Arsitektur tradisional secara anatomi dapat dibedakan dalam 3 komponen utama yaitu atap,
dinding dan lantai (termasuk tiang panggung). Atap terdiri dari komponen utama penutup
atap, rangka atap dan ornamen. Dinding terdiri dari dinding masif dan dinding bukaan berupa
pintu atau jendela. Sedangkan kaki terdiri dari lantai, tiang, kolom dan pondasi (Prasetyo dan
Astuti, 2017).
1. Komponen atap
Atap rumah honai berbentuk bulat kerucut dengan lingkaran-lingkaran besar
dari kayu buah yang dibakar sebagai kerangka atapnya, yang kemudian diikat
menjadi satu di bagian atas (membentuk dome). Bertujuan menghangatan
ruangan di malam hari. Jerami cocok digunakan untuk daerah yang beriklim
dingin. Bentuk atap yang demikian mempunyai ekspresi tertutup dan dominan
dibanding komponen dinding dan lantai (Prasetyo dan Astuti, 2017).

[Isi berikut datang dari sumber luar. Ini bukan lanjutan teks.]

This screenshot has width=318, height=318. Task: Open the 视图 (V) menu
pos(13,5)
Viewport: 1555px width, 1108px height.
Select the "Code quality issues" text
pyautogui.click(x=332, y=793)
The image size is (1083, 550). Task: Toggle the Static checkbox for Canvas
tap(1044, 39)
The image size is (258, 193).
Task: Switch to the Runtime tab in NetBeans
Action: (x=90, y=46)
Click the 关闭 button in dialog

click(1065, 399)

Terdapat 4 pohon muda yang berfungsi sebagai kolom penyangga utama yang
diikat di atas dan vertikal ke bawah menancap ke dalam tanah. Pada lantai 1,
ruang yang terbentuk diantara 4 kolom ini difungsikan sebagai tempat
meletakkan perapian untuk menghangatkan honai (Widiati, 2016).

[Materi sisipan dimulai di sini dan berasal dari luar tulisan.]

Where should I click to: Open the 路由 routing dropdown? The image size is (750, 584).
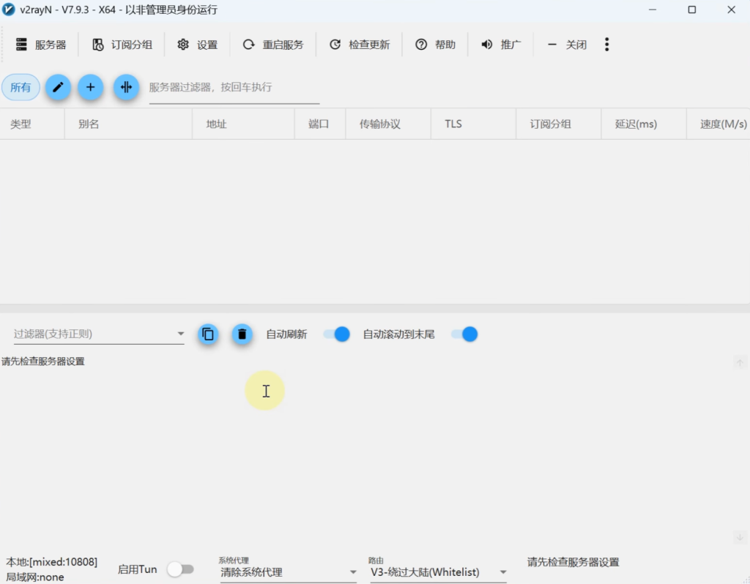pyautogui.click(x=437, y=571)
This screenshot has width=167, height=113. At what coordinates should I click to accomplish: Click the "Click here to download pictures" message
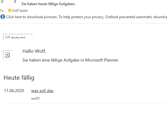pyautogui.click(x=32, y=17)
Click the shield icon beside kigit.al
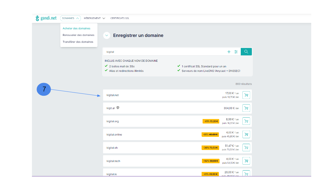This screenshot has height=181, width=321. pos(118,108)
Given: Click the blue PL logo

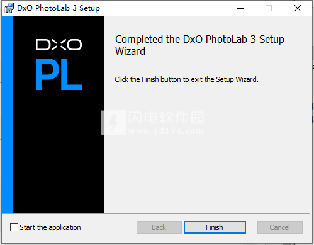Looking at the screenshot, I should [59, 74].
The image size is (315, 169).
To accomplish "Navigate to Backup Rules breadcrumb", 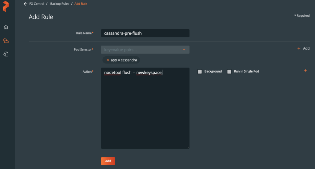I will pyautogui.click(x=60, y=4).

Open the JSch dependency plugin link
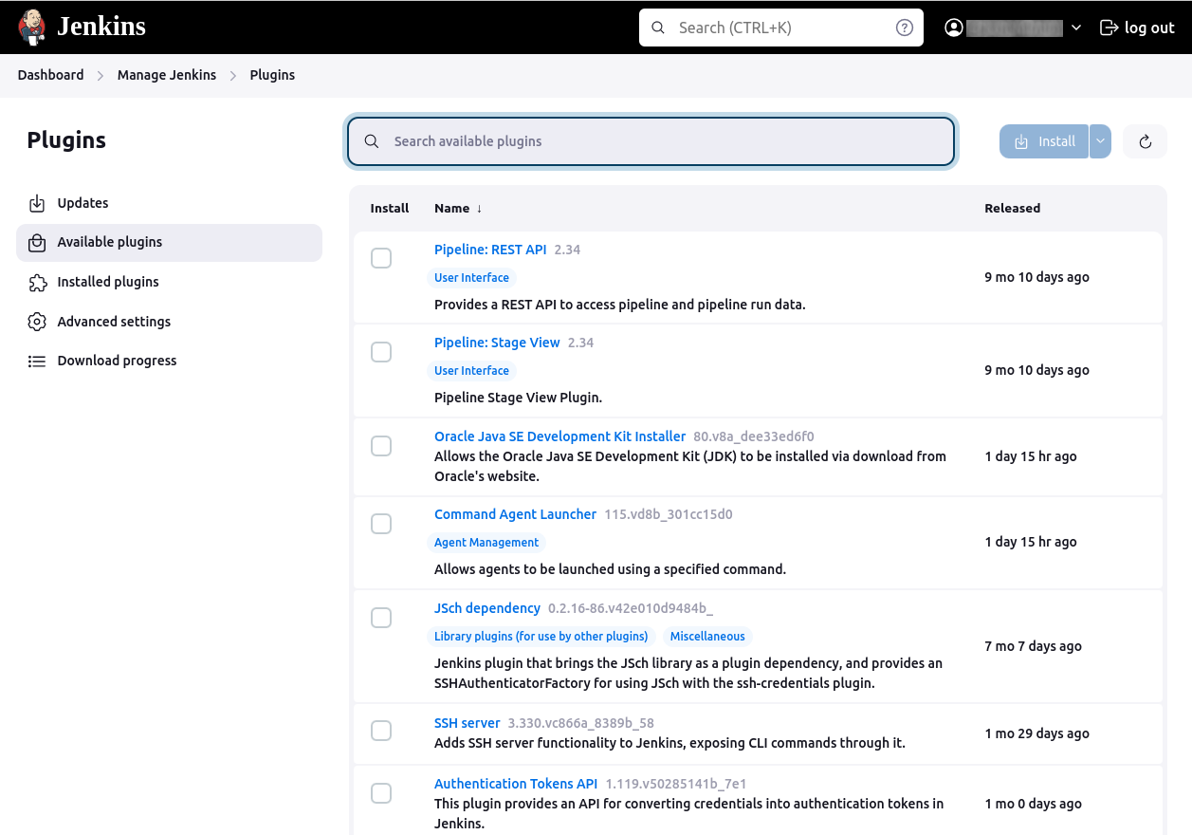pyautogui.click(x=486, y=608)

Atap rumah tradisional yang tidak mempunyai lubang bukaan atau celah,
adalah rumah yang terletak di iklim yang mempunyai suhu udara rendah. Hal
ini merupakan upaya mempertahankan suhu hangat di dalam ruang, agar tidak
mudah keluar melalui celah-celah atap (Widiati, 2016).
Gambar 2. Rumah honai
Sumber:kayanblog.files.wordpress.com
Atap yang curam karena faktor permeabilitas yang tinggi dari material
penutup atap yang digunakan, seperti ijuk, alang-alang, sirap, dan bambu.

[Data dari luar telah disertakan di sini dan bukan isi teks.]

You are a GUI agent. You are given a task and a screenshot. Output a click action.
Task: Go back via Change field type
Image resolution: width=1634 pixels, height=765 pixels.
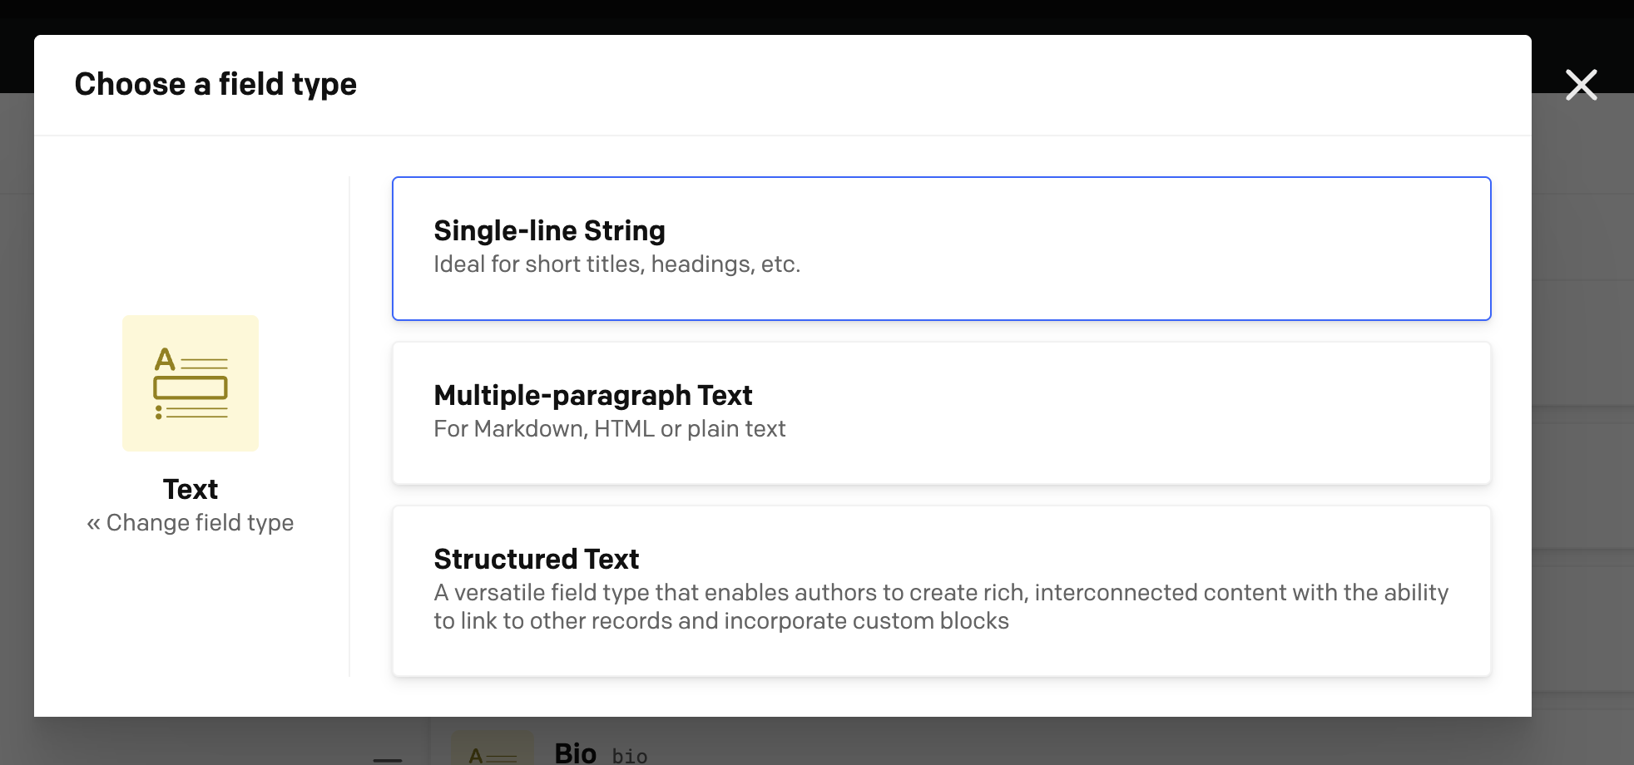(191, 522)
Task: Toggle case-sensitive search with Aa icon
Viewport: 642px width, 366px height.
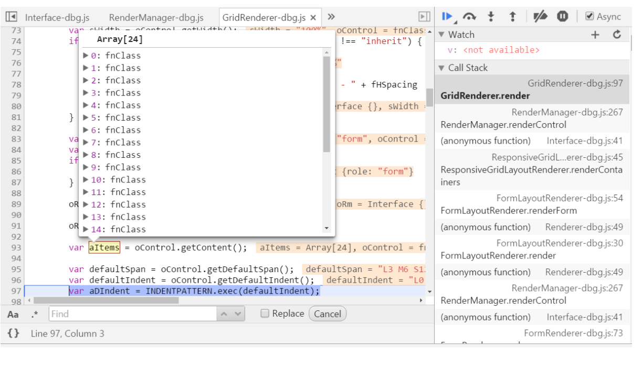Action: [x=12, y=313]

Dengan kemiringan atap yang curam, maka volume ruang di bawahnya
menjadi besar dan air hujan dapat mengalir dengan cepat (Widiati, 2016)..
Bentuk rumah dengan atap menutup hingga ke bawah ini ternyata bertujuan
untuk melindungi seluruh permukaan dinding agar tidak terkena air hujan.
Sekaligus dapat meredam hawa dingin agar tidak masuk ke dalam rumah.
Ruang di bawah atap tritisan atau atap teras dapat berfungsi sebagai ruang
transisi iklim antara ruang luar dengan ruang dalam (Widiati, 2016).
2. Komponen dinding
Pada rumah honai, dinding terbuat dari bahan papan kayu kasar, dan terdiri
dari 2 lapis, dengan tujuan untuk menahan udara dingin dan angin kencang
dari luar. Di sekeliling dinding rumah, terdapat bukaan yang sangat minim,
yaitu berupa sebuah pintu masuk yang sempit dan rendah sehingga penghuni
rumah harus membungkuk untuk melewatinya. Terkadang terdapat sebuah
jendela sempit pada honai laki-laki, agar dapat mengetahui jika ada tamu yang
berkunjung atau musuh yang memasuki silimo. Sedangkan pada honai
perempuan, sama sekali tidak terdapat bukaan berupa jendela. Jadi, suasana di
dalam honai adalah remang-remang atau bahkan gelap. Pada malam hari,
hanya diterangi oleh nyala api dari perapian yang terdapat di tengah honai
(Widiati, 2016)..
Bahan bangunan organik dari alam yang dipilih untuk rumah tradisional,
mempunyai ketahanan rambatan / transfer panas yang baik. Karakteristik
material organik (material lokal) memberikan ekspresi klimatik yang kuat
karena mempunyai warna dan tekstur yang natural. Selain itu, mempunyai
kolong yang pendek untuk menjaga kelembaban (Prasetyo dan Astuti, 2017).
3. Komponen Lantai
Honai terdiri dari dua lantai, yaitu lantai satu yang digunakan sebagai tempat
bersantai dan mengobrol di sekeliling perapian, serta lantai panggung yang
digunakan sebagai tempat menyimpan barang berharga dan istirahat/tidur.
Lantai honai dialasi dengan rumput atau jerami yang diganti secara berkala
jika sudah rusak/kotor (Prasetyo dan Astuti, 2017).